While Shalini’s first album — 2000’s We Want Jelly Donuts — was primarily power-pop, her second — 2004’s Metal Corner — steered into louder, AC/DC-ish hard rock territory. For Surface, which was released in October on Electric Devil/125 Records, it’s back to steady-as-she-goes-power-pop.
The first few tracks show hints of familiar-sounding classic punk rock. But on the title track, a chord progression not too dissimilar to what Urge Overkill used on “Sister Havana” jump-starts this album highlight. Shalini’s polite singing style and penchant for lightly layered, ’60s-influenced vocal harmonies give these and other songs much of their power-pop flavor. After all, Motown acts like The Supremes have been almost as much an influence on her music as pop music of the ’70s and 80s — such as Cheap Trick and The Go-Go’s.
Another standout is the blues-inflected “Where Are We?.” This is one of the heavier tracks on the album, and one where Mitch Easter’s lead guitar work really shines. The bright, drumless chill-out tune of the album, “Self Sorting U,” features Easter on several instruments, including a 12-string guitar, bells and organ. Not the strongest cut in the track list, but it works as a nice contrast to what comes before and after it.

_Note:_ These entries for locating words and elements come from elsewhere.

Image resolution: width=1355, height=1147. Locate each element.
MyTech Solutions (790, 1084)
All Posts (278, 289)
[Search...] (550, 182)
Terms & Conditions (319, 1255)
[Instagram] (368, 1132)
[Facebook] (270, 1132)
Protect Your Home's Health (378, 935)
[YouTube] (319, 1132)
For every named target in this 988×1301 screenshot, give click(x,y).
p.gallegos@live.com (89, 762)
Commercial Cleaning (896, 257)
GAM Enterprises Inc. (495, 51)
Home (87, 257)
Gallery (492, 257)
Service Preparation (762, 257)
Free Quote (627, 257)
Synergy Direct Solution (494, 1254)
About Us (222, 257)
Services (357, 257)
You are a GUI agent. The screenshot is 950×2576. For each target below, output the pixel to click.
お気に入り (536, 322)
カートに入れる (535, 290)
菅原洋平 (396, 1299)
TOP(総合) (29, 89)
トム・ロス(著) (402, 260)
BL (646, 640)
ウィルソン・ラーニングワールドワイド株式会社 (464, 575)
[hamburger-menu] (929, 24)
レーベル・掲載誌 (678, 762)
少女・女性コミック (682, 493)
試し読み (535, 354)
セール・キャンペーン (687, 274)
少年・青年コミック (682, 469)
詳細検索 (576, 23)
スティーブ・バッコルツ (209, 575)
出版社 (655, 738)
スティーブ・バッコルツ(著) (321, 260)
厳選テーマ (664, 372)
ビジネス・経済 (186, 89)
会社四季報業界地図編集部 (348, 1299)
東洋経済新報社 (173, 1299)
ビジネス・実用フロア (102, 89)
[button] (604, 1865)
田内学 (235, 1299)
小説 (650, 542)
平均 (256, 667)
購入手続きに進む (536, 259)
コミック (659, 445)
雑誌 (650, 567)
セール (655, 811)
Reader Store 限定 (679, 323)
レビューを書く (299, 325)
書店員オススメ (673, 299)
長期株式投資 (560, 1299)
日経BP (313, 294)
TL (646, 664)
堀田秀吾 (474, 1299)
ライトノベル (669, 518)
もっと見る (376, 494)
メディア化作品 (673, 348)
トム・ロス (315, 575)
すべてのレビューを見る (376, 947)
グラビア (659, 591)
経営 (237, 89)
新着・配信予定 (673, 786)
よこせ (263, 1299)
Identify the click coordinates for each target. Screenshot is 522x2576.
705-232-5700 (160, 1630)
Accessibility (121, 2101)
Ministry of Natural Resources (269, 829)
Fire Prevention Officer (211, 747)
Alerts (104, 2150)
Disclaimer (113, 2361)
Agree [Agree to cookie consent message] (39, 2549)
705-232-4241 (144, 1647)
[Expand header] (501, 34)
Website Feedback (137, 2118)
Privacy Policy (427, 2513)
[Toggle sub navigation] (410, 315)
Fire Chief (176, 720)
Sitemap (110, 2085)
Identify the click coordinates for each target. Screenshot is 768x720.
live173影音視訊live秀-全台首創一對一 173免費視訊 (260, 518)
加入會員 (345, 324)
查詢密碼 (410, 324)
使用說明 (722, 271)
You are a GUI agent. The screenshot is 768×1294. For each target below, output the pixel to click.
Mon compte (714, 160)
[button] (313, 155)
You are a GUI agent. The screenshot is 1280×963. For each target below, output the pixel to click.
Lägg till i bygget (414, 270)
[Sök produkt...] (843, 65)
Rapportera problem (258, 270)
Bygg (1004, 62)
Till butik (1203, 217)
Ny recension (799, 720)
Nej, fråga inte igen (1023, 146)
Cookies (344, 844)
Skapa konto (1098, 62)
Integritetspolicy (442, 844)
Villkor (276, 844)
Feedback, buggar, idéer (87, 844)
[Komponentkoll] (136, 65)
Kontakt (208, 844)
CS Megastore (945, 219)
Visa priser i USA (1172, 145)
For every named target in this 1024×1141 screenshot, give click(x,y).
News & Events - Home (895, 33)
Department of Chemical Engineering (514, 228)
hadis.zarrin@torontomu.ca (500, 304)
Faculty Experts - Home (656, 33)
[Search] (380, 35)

Speaking of 12-strings, when Shalini isn’t playing guitar and Chastain isn’t on bass, she is strapping on a rather unique instrument, a Waterstone Tom Petersson model 12-string bass guitar. It can be hard to pick up on at first, but you can listen for it on “Need to Be,” the punk-ish “White Widow,” and the Cheap Trick-inspired “Rose in December.”
Further down the CD, “Lipstick + Allusion” sports another ’90s rock influence (possibly The Breeders), with its fuzzy guitars alternating with clean tones. It’s a personal favorite as well.
Lastly, “Magenta Rules,” with its soaring vocal harmonies and rockin’ mid tempo rhythms ends the album on a good note, even better than it began.
Without having heard Shalini’s two previous albums in full, I can’t give an entirely informed opinion as to how Surface stacks up against them. However, any album that has very few weak tracks and which finishes strongly like Surface And the Shine does, should get considerable praise and compare favorably to previous releases. Thus, fans of Shalini’s other work and fans of power-pop in general won’t be disappointed with this album in the least and should definitely check it out.